### Given exercise
Copy the items verbatim, beginning at the line containing "Open the CRM menu" and ending after the line containing "click(349, 724)".

------ Dataset rows ------

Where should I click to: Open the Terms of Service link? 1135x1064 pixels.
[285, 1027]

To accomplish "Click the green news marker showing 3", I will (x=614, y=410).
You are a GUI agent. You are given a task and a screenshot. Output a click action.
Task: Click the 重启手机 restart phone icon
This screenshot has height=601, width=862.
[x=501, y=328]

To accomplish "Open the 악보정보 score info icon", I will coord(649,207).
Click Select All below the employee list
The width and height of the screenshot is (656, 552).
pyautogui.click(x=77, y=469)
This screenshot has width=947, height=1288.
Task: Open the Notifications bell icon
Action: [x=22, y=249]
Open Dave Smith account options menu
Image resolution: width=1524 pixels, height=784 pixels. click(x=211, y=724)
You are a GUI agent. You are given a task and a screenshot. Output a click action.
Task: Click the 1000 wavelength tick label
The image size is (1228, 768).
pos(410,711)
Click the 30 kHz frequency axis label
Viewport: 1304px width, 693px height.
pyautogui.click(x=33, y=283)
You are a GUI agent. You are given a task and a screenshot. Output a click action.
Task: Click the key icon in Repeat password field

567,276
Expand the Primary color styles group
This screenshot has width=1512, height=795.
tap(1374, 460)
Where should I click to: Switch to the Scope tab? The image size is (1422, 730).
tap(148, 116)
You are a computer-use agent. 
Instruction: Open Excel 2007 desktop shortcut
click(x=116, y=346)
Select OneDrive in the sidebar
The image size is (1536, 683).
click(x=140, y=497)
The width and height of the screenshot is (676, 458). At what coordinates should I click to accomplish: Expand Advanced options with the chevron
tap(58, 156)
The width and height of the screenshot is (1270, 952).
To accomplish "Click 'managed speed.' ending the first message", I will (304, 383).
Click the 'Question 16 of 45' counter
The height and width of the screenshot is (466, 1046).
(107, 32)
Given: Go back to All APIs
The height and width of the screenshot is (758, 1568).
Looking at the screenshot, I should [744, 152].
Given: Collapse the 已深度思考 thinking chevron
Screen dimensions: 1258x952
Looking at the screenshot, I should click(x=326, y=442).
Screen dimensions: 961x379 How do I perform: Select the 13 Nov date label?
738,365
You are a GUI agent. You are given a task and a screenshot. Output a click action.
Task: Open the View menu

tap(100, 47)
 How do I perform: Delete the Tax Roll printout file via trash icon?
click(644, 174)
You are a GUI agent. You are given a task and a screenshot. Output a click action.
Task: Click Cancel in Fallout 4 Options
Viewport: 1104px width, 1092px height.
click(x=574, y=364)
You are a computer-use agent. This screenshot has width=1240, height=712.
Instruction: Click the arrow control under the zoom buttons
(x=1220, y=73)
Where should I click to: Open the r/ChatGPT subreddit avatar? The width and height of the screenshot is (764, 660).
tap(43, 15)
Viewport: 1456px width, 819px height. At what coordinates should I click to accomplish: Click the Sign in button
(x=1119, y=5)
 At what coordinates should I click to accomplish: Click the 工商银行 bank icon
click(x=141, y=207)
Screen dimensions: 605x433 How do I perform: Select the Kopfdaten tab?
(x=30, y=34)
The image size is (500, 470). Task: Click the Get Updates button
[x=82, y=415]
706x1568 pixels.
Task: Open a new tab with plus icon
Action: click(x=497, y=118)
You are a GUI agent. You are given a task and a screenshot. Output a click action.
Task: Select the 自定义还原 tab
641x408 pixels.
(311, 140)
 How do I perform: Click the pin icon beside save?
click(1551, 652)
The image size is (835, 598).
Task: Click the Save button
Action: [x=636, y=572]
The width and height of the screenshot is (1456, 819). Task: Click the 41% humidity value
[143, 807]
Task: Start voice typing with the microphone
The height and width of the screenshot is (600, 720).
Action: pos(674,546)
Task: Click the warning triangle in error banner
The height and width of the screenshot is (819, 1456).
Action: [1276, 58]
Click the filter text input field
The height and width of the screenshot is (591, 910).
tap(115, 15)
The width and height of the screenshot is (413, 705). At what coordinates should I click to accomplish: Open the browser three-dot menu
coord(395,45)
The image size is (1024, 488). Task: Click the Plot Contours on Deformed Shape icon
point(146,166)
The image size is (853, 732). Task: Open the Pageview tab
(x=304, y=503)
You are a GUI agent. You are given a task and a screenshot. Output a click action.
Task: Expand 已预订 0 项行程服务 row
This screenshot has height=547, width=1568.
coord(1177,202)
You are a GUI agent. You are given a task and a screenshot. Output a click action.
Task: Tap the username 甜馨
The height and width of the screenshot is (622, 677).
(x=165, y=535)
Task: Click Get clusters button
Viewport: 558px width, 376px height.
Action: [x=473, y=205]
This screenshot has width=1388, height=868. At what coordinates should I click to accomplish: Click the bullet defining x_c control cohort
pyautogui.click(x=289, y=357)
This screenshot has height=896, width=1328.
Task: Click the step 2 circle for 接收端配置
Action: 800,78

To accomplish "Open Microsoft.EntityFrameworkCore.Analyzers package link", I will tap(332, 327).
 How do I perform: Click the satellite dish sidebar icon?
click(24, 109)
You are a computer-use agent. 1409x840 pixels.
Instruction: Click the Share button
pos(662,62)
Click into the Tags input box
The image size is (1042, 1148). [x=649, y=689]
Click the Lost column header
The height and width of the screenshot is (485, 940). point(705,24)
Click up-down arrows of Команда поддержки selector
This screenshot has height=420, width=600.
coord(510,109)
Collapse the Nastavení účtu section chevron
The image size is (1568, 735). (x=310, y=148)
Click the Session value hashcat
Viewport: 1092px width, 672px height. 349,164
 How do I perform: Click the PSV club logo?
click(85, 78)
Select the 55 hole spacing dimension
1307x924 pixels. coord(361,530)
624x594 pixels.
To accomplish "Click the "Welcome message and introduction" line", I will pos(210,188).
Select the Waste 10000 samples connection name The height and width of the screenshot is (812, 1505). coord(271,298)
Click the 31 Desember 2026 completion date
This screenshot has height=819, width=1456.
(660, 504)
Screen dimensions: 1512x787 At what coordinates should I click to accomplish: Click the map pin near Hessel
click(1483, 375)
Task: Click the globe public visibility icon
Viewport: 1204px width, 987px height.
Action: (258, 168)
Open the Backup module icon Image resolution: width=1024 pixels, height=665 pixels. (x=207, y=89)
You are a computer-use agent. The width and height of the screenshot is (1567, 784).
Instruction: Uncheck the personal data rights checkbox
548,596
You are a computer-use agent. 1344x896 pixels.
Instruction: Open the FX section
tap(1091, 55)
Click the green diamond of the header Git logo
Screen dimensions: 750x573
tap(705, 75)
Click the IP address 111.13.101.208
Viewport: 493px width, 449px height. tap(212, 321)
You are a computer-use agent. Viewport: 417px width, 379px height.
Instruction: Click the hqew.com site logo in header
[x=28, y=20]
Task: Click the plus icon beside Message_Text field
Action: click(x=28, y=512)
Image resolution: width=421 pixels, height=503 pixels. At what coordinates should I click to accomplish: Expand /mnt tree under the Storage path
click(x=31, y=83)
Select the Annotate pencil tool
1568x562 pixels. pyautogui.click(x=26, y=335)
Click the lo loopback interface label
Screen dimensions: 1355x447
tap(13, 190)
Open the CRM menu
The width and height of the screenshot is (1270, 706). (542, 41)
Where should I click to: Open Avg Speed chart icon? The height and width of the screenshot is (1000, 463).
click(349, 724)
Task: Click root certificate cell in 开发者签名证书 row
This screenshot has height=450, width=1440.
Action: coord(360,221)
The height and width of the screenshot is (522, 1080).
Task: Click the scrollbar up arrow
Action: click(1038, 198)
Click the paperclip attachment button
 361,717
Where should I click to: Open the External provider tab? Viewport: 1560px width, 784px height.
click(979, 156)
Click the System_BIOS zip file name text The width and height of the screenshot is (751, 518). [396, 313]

------

### Solved exercise
Open the CRM menu
The width and height of the screenshot is (1270, 706). (542, 41)
Where should I click to: Open Avg Speed chart icon? The height and width of the screenshot is (1000, 463).
click(349, 724)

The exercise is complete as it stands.